It’s a joke, of course. And it would make for an interesting story. But it’s scarier that we’ve created the awfulness ourselves.

Update Feb 2023: With some of the AI-generated art and writing going around these days, the cosmic horror comparison seems even more apt.

I figured out exactly what bugs me about Twitter and Facebook showing your friends’ “likes” in the timeline. It’s not just that they’re public — that’s true on Tumblr or Flickr or Instagram too, but you only see them when you choose to look for them.

It’s that broadcasting likes in the newsfeed blurs your intent.

  • A “like” is a message to the original post’s author (and a bookmark for yourself).
  • A retweet or share is a message to your friends or followers.

Putting them in your followers’ feeds turns a “like” into a message to them as well, even though it’s not what you intended. (If you wanted to share it, you would have shared it, right?) It’s a step above completely frictionless sharing, but it still messes with the signal/noise ratio of the timeline.

This blog has been around 15 years. Social media has mostly moved on, to silos like Facebook and Twitter. People don’t follow random personal blogs. Topic-focused sites are what people actually read, and even that mainly following links from silos.

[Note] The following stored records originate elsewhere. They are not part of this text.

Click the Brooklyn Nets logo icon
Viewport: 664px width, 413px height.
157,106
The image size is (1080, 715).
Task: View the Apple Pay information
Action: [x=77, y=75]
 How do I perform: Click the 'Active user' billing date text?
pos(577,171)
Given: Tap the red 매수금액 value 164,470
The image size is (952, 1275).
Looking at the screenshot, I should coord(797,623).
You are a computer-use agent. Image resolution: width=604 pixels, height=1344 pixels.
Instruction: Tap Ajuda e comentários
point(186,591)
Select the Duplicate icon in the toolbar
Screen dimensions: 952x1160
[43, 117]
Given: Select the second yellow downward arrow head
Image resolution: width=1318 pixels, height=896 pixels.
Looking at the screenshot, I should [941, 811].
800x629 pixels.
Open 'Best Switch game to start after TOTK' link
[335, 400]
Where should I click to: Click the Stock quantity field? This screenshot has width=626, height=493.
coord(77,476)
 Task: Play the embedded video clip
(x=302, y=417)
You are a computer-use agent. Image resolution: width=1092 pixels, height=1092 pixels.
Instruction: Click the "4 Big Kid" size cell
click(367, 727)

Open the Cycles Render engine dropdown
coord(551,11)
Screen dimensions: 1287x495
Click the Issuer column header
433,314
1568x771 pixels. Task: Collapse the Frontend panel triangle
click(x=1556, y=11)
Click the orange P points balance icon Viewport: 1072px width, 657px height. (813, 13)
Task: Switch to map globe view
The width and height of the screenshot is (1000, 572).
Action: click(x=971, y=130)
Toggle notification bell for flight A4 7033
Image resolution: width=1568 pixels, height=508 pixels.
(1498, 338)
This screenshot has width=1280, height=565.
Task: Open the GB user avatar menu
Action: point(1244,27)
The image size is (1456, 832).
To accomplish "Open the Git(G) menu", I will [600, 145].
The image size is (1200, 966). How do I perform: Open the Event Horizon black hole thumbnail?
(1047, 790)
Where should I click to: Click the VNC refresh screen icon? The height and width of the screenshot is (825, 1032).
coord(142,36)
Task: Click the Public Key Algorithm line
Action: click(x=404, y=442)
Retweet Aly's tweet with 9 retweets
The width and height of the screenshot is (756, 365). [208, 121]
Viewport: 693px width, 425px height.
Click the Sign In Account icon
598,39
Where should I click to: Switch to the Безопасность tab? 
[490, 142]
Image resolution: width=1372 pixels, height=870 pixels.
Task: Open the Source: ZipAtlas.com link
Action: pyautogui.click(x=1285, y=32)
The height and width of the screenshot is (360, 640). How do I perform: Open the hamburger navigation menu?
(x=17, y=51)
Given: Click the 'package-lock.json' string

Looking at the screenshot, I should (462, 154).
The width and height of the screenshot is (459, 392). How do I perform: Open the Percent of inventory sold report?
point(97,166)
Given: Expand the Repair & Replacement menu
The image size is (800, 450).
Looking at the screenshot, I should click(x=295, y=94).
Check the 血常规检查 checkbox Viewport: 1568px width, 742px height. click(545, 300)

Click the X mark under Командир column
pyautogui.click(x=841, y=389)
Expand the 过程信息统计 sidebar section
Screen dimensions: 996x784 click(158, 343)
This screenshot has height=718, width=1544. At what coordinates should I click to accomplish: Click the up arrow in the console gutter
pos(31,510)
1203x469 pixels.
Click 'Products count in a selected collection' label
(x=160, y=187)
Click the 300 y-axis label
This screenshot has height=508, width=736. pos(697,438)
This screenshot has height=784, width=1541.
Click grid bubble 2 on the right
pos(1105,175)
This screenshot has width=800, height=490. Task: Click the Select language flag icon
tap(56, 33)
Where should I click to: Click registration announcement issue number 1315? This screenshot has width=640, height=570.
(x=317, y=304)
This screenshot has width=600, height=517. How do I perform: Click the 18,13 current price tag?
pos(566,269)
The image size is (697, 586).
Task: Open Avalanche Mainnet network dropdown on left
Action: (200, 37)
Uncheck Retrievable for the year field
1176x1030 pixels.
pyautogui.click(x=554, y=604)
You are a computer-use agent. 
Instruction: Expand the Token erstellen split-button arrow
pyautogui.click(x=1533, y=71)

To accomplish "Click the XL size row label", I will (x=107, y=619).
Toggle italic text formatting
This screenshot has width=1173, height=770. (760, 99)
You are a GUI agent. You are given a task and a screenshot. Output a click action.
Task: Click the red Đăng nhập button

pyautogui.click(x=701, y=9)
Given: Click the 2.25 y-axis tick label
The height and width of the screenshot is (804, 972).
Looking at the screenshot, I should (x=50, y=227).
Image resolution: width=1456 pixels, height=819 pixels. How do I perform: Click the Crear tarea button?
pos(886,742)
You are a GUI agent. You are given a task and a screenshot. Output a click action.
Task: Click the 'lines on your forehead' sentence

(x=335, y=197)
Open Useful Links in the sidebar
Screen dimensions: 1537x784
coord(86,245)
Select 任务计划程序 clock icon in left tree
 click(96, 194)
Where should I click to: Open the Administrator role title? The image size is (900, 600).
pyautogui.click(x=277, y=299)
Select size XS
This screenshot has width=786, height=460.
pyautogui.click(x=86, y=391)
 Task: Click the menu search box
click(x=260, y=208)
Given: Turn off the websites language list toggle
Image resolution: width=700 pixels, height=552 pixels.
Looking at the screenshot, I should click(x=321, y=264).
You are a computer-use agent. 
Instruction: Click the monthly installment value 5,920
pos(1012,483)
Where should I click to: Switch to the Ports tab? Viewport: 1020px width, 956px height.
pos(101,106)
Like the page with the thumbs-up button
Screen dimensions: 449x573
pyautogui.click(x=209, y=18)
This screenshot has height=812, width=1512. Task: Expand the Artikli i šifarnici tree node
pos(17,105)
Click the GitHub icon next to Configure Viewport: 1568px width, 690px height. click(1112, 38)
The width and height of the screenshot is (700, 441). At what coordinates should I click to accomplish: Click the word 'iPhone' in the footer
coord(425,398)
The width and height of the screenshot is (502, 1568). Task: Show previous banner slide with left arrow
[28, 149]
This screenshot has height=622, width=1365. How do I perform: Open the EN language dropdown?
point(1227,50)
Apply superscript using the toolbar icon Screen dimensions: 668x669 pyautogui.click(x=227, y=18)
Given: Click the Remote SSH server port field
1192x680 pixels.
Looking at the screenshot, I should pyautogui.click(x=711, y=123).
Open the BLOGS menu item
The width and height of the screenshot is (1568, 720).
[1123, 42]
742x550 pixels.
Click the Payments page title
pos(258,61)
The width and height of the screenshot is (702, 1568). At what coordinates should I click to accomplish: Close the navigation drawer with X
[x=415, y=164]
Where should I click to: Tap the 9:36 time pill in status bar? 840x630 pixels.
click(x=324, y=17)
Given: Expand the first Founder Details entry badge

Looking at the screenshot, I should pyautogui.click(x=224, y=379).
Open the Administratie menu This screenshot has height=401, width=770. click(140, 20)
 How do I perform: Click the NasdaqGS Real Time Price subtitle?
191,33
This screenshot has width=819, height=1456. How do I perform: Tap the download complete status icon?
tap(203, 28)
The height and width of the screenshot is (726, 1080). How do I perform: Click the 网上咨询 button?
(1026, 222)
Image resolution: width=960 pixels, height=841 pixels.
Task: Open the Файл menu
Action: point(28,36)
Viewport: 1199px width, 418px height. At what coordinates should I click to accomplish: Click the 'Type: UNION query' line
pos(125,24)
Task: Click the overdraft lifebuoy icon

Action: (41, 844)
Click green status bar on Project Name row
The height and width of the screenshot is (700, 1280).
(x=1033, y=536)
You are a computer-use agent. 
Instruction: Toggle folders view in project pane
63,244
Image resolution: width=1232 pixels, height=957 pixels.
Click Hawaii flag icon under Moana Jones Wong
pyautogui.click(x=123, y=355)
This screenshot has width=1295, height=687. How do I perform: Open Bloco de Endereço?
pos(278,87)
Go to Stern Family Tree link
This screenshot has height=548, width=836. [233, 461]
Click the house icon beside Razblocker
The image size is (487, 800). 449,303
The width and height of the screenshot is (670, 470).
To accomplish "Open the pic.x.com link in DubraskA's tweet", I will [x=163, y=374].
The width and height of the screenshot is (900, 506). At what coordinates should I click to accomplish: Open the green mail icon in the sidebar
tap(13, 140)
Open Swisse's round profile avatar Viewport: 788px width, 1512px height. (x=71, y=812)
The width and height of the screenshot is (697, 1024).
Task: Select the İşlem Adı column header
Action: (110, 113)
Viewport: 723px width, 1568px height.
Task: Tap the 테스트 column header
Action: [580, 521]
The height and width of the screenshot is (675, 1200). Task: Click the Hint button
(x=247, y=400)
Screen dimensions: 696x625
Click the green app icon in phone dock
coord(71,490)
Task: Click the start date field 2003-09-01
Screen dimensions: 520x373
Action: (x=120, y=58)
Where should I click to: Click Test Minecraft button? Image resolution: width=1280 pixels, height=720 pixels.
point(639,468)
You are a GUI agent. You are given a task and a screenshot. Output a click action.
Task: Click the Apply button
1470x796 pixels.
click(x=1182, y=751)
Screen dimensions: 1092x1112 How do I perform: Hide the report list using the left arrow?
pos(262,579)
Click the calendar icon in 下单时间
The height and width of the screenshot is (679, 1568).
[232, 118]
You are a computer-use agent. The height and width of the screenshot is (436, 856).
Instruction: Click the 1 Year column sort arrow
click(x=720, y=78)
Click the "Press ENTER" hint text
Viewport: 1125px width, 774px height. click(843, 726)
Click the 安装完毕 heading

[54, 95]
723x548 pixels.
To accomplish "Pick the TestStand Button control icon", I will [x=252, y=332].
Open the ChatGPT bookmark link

Meanwhile there are so many major things going on that make the things I post about here — comics, fandom, photos of things I found interesting, random tech thoughts — seem trivial.

So why keep a blog going? And why write about trivialities, and not big things like the battles over civil rights, healthcare, environmental protections, war?

As for the first: Some of it is stubbornness. And some of it is wanting to keep part of my writing/photo presence somewhere “permanent” (to the extent that anything online is).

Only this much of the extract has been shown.